I found a bug in the Blackjack code that may have been effecting the performance on some systems. Unpdated code can be found in the RL-Library on the environment shelf. Adam, Tue Feb 14 17:52:38 2006

Hi all,

The midterm has been marked and the marks are posted online. You will have a chance to view your midterm in today's class, but because of the amount of material that remains to be covered in the course, we won't be discussing it in detail. If you have any questions about the midterm, or how it was marked, please come see me outside of class time.

A couple of updates about future assignments:

(a) The Sarsa programming assignment (cat and mouse) has been cancelled.
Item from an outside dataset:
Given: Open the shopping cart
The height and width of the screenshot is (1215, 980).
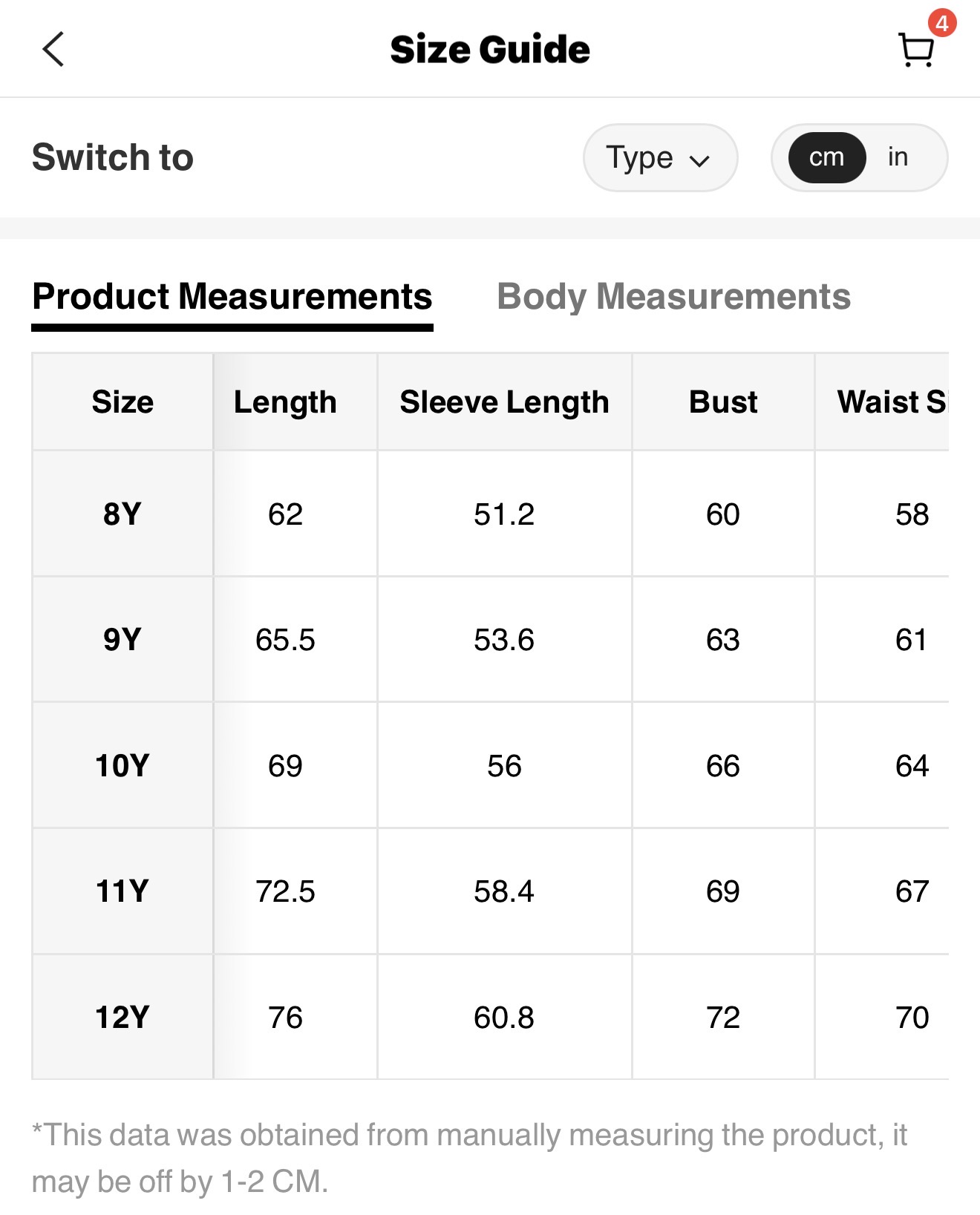Looking at the screenshot, I should click(915, 50).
However, there will be a future Function Approximation assignment that will involve TD methods (it's description will be up soon-ish).

(b) The mark distribution for the written exercises of chapter 7 (due Tuesday) is as follows:
Exercise 7.2 - 3 pts.
Exercise 7.6 - 6 pts. Brian, Thu Mar 9 08:40:10 2006

Hey all,

First off, the first function approximation programming assignment is now online.

As for the marking of the backup diagrams on the midterm, let me first explain my reasoning. In the RL framework we've been looking at, we don't consider actions independently. It doesn't really make sense to ask how good is an action. Instead, we look at actions from a given state: state-action pairs. The same holds for the Bellman equations and update rules. It doesn't make sense to talk about the value of an action on its own. Backup diagrams are a way of visually representing these equations. The hope is that, with one, the other can be quickly determined. So backup diagrams should also refer to state-action pairs instead of actions.

Rich and I discussed this, and though he understood my reasoning, he thought I was being too harsh given that it was an exam environment. He also said I should lighten up and stop watching Sean Penn movies and Law & Order.

So in conclusion:
(a) Rich is right.
(b) I've made my point
(c) Your midterm marks have been corrected Brian, Thu Mar 9 20:15:16 2006

Hey all,

The description of the second function approximation assignment is now available online (on the same page as the description of the first function approximation assignment). If the description is unclear, please let me know. The assignment is due March 28th.

Also, here's the mark distribution of the Chapter 8 written exercises:
Exercise 8.1 - 3 pts.
Exercise 8.2 - 4 pts.
Exercise 8.6 - 3 pts.
Exercise 8.7 - 2 pts. Brian, Fri Mar 17 14:26:42 2006

For those of you who chose to use the Quickgraph software for the function approximation assignment, note that there is a bug in the program. On line 300 of graph3d.py, it currently says:

wzmings = window[2][1]

But it should really say:

wzmaxgs = window[2][1]

since wzmings is set properly on the line before it and wzmaxgs is not being set. You may need to fix this yourself. Sorry for the inconvenience.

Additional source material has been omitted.